Stored data entries
——————
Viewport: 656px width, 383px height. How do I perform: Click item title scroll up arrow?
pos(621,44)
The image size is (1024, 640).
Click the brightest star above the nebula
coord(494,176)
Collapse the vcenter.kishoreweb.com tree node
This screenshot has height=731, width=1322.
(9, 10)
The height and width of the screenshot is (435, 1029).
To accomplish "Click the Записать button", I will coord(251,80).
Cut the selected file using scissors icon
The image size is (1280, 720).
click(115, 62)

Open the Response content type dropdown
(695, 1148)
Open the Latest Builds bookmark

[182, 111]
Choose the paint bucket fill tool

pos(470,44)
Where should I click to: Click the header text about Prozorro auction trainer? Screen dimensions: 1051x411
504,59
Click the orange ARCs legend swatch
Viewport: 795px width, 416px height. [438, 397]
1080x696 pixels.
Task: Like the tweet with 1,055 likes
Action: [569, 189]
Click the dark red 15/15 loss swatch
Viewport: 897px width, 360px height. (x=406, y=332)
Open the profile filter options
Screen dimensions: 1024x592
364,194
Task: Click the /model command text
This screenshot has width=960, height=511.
——————
> [What this task involves]: Repeat every record above exactly as it appears.

> [Written solution]:
Viewport: 656px width, 383px height. How do I perform: Click item title scroll up arrow?
pos(621,44)
The image size is (1024, 640).
Click the brightest star above the nebula
coord(494,176)
Collapse the vcenter.kishoreweb.com tree node
This screenshot has height=731, width=1322.
(9, 10)
The height and width of the screenshot is (435, 1029).
To accomplish "Click the Записать button", I will coord(251,80).
Cut the selected file using scissors icon
The image size is (1280, 720).
click(115, 62)

Open the Response content type dropdown
(695, 1148)
Open the Latest Builds bookmark

[182, 111]
Choose the paint bucket fill tool

pos(470,44)
Where should I click to: Click the header text about Prozorro auction trainer? Screen dimensions: 1051x411
504,59
Click the orange ARCs legend swatch
Viewport: 795px width, 416px height. [438, 397]
1080x696 pixels.
Task: Like the tweet with 1,055 likes
Action: [569, 189]
Click the dark red 15/15 loss swatch
Viewport: 897px width, 360px height. (x=406, y=332)
Open the profile filter options
Screen dimensions: 1024x592
364,194
Task: Click the /model command text
This screenshot has width=960, height=511.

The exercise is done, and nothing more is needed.